Exercise goal:
In the reply, give back exactly the lines from the one with "The height and width of the screenshot is (780, 1357)." through the last line of the records, without pictures.

************

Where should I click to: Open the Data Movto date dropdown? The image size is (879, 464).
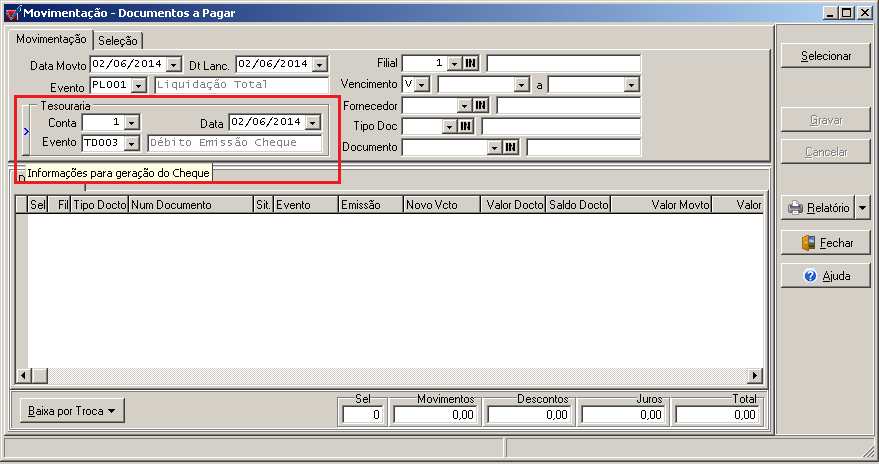click(174, 65)
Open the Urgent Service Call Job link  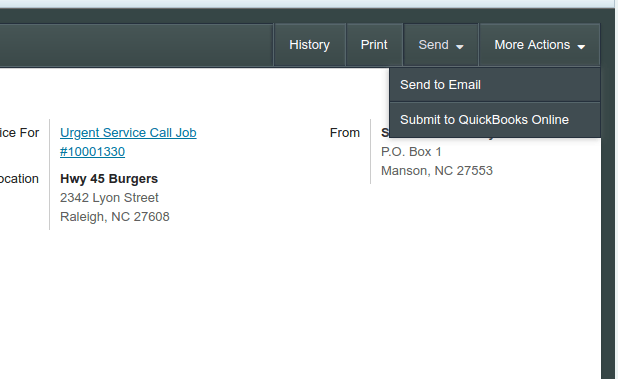(x=128, y=133)
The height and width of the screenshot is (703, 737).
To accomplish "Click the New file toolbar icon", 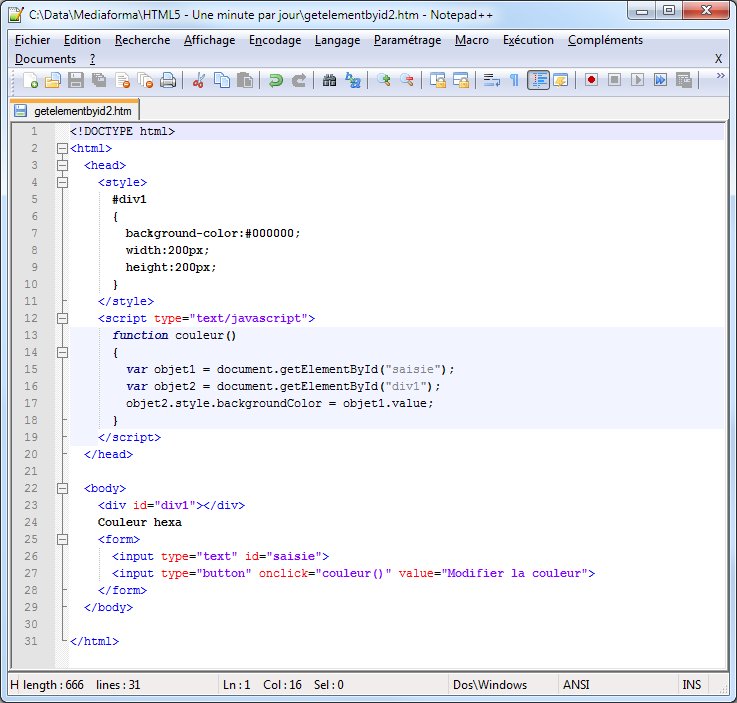I will (31, 81).
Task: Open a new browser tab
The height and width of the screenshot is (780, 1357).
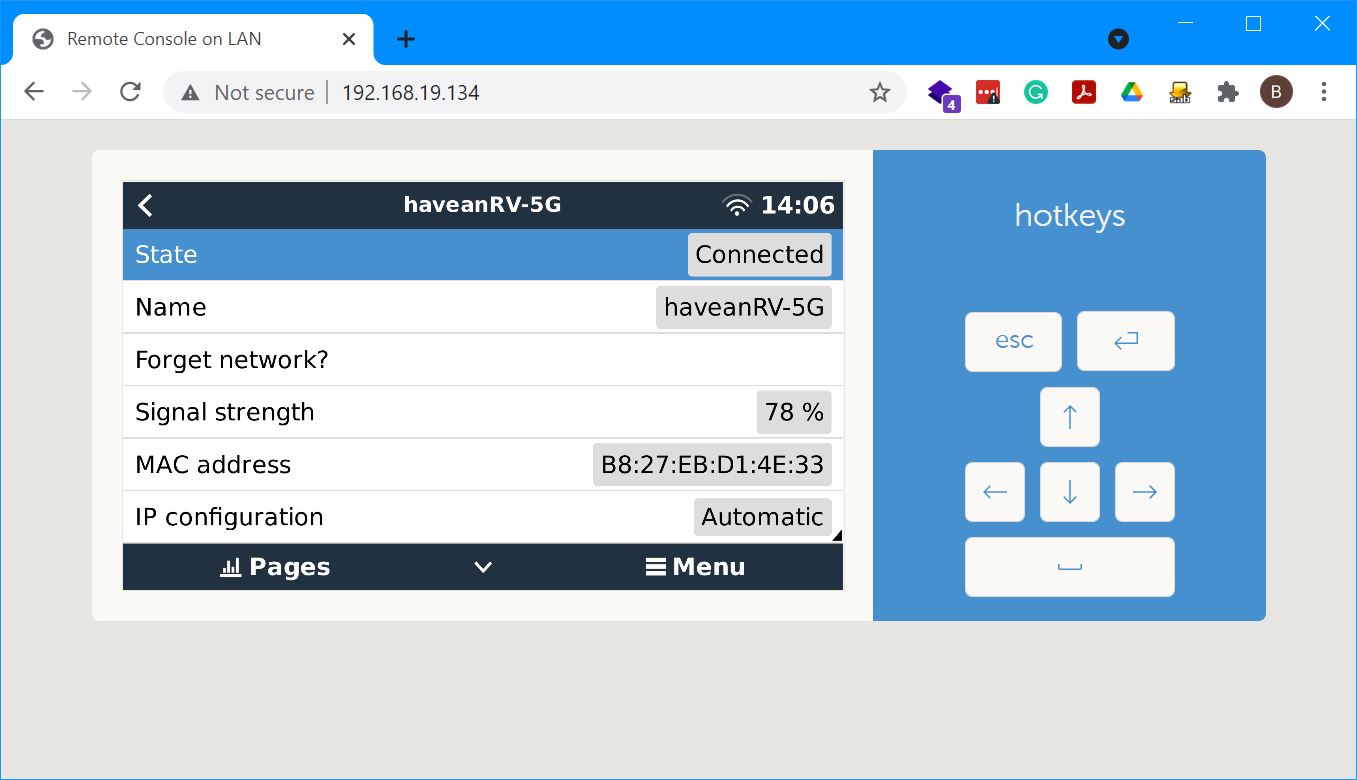Action: [x=405, y=39]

************

Task output:
The height and width of the screenshot is (780, 1357).
Action: [x=405, y=39]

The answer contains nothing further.